- Eric Karabell, ESPN.com Senior Writer
In many cases, fantasy baseball owners come to their drafts armed with little more than the previous season's statistics. They try to make sense of it all and construct a team. However, doing that with nearly a third of Monday's American League starting pitchers wouldn't get you real far. Of the 10 pitchers slated to start, three of them missed the entire 2009 season, which is unique, considering it's Opening Day. However, it seems to me that expectations in the fantasy baseball world are different for them.
First, let's put this situation in perspective: According to the Elias Sports Bureau, there have been only three Opening Day starting pitchers over the past 50 years to miss the previous season: Carl Pavano, Scott Erickson and Alex Fernandez. That number should double today. I type should because something could befall Ben Sheets on the way to the ballpark.
I've tried to be optimistic about the Oakland Athletics right-hander, but I found it interesting that he was a 13th-round pick in one of my Sunday drafts -- yes, Sunday was a big day, as I drafted three teams -- while another one of those starters we haven't seen since 2008, Toronto Blue Jays right-hander Shaun Marcum, was sitting there for me to nab 10 rounds later, which I did. The third starter in this Monday class is Cleveland Indians ground-baller Jake Westbrook. He remains a free agent in that league.

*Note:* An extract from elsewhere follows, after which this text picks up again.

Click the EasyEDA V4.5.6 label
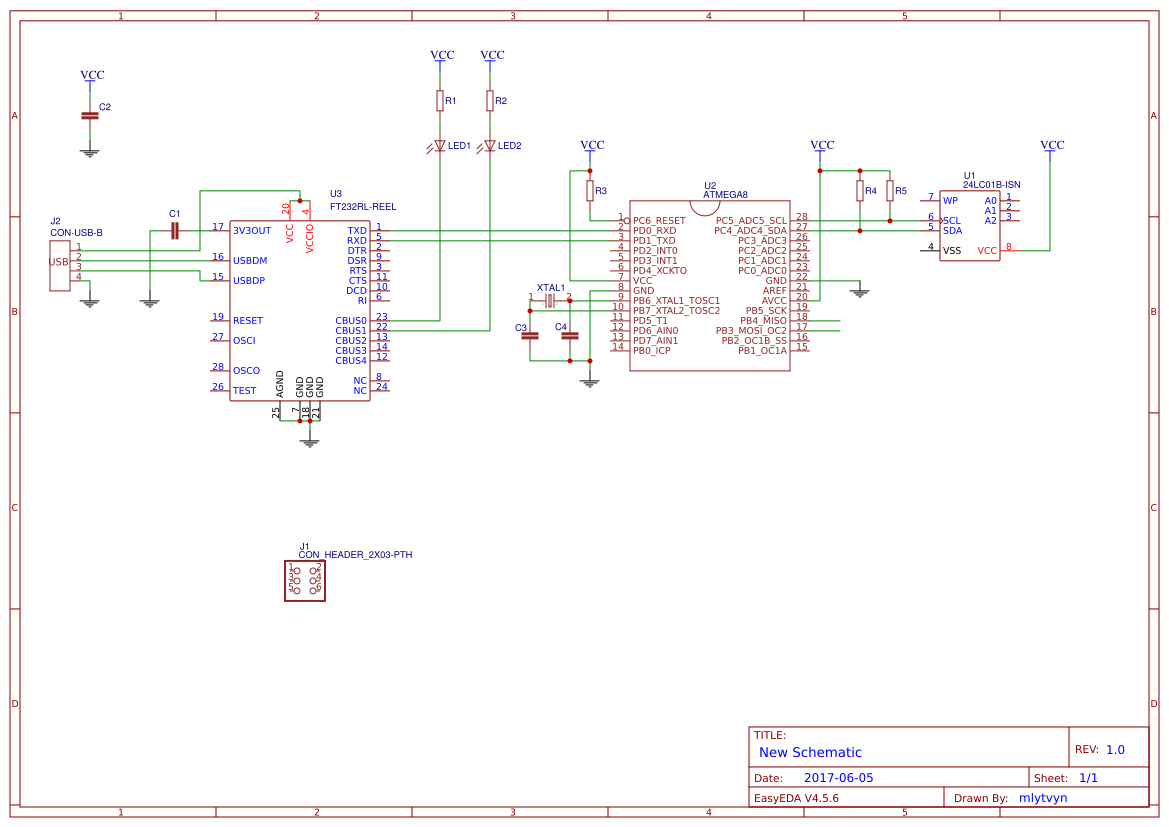The image size is (1169, 827). coord(799,797)
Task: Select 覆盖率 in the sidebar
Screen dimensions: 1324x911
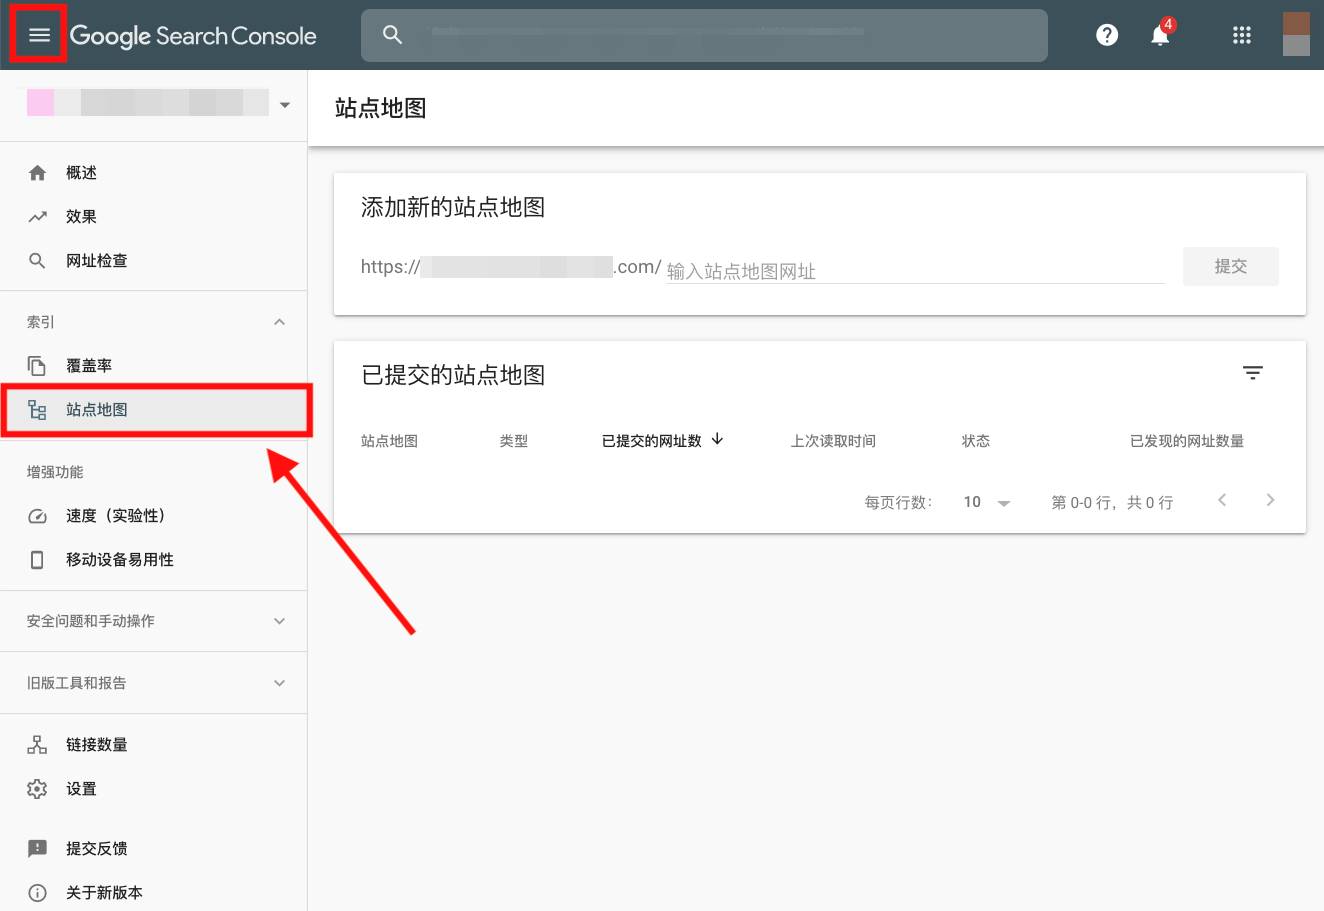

We can't look at 2009 numbers for Sheets, Marcum and Westbrook, each slated to pitch Monday, because there are none. But here are a few of their numbers from 2008:
Sheets: 13-9, 3.09 ERA, 1.15 WHIP, 7.2 K/9
Marcum: 9-7, 3.39 ERA, 1.16 WHIP, 7.3 K/9
Westbrook: 1-2, 3.12 ERA, 1.15 WHIP, 4.9 K/9
OK, in the case of Westbrook, the numbers are a bit misleading. He made only five starts in 2008. He also has never been a strikeout artist, nor someone we could count on for an excellent WHIP. From 2004-06, however, he did win 14, 15 and 15 games, respectively. I think he's safe to own in deeper formats, including AL-only leagues.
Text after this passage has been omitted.